[[ Data to use open ]]

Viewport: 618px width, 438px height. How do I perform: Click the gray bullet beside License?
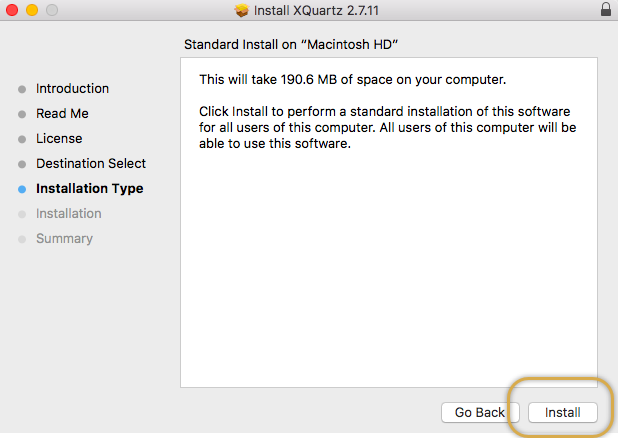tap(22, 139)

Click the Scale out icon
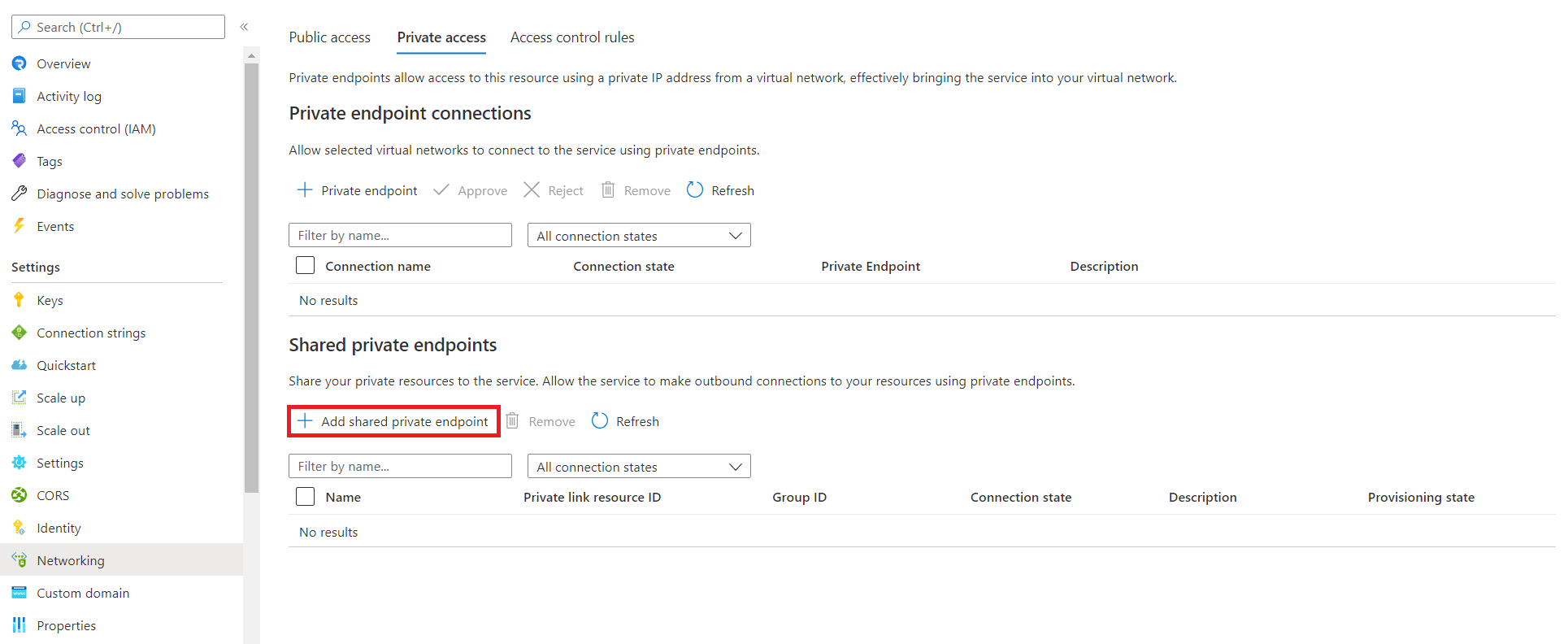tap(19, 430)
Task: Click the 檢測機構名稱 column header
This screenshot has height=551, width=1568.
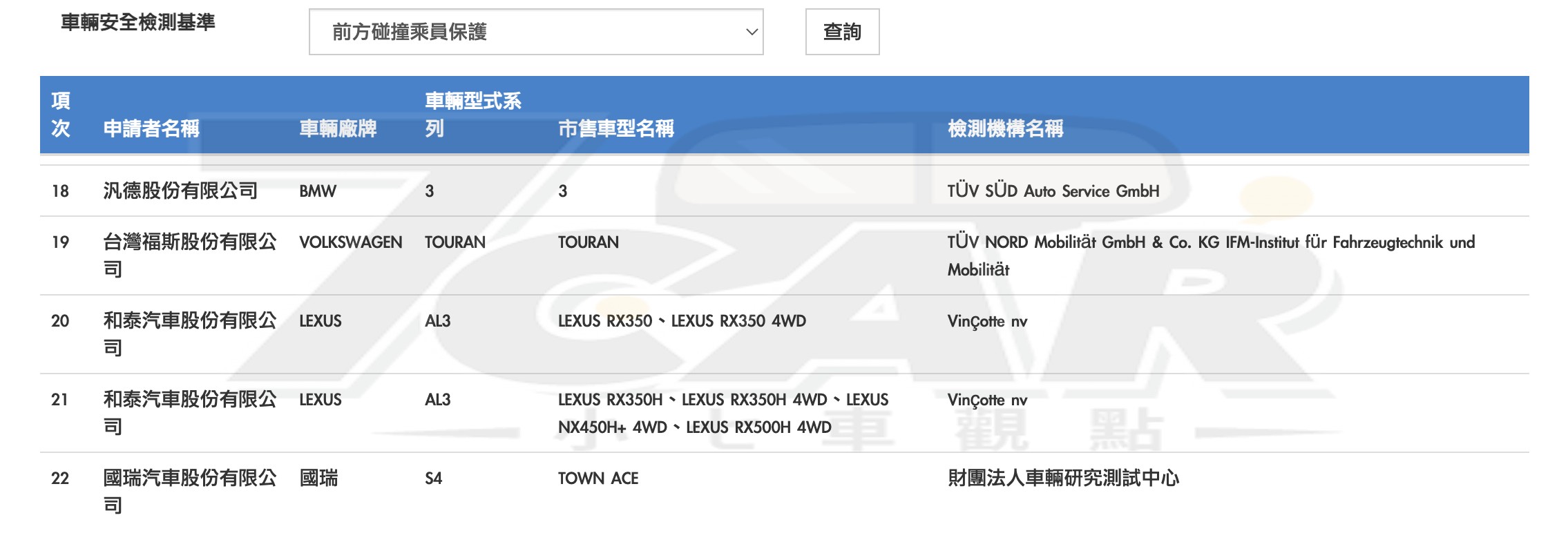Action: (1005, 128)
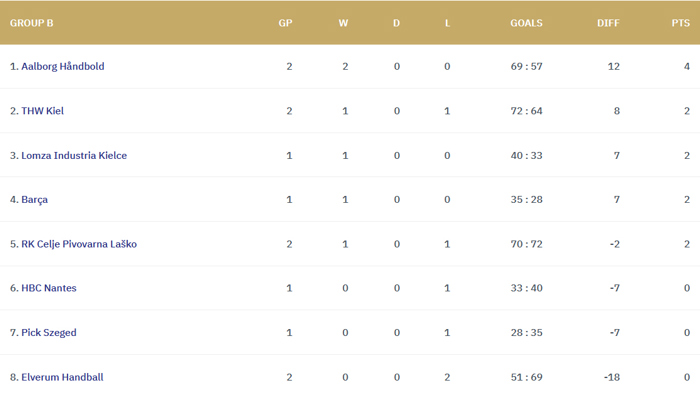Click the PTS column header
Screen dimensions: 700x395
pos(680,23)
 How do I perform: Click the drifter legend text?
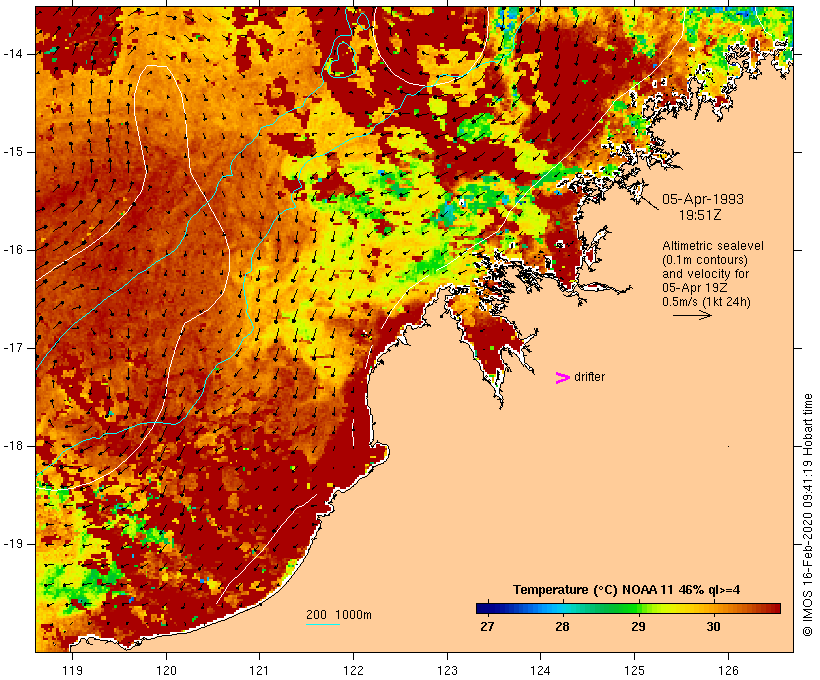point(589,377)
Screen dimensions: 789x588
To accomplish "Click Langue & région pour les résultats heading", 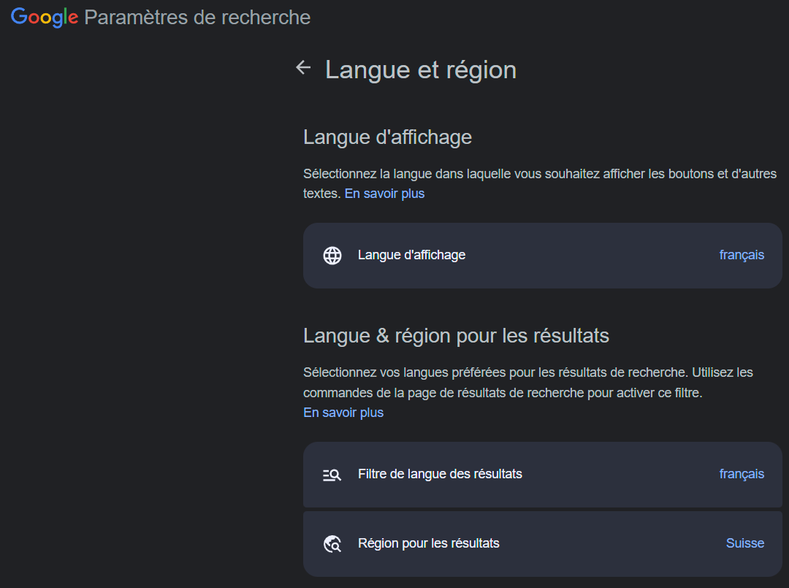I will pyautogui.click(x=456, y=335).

[[ Data to use closed ]]

Reproduce only the lines from the beginning of the data through the line that contains "Screen dimensions: 789x588", both included, and please drop the pictures.

Viewport: 618px width, 438px height. How do I perform: Click the gray bullet beside License?
tap(22, 139)

Click the Scale out icon
tap(19, 430)
Task: Click the 檢測機構名稱 column header
This screenshot has height=551, width=1568.
Action: (1005, 128)
Click the PTS column header
Screen dimensions: 700x395
pos(680,23)
 How do I perform: Click the drifter legend text?
point(589,377)
Screen dimensions: 789x588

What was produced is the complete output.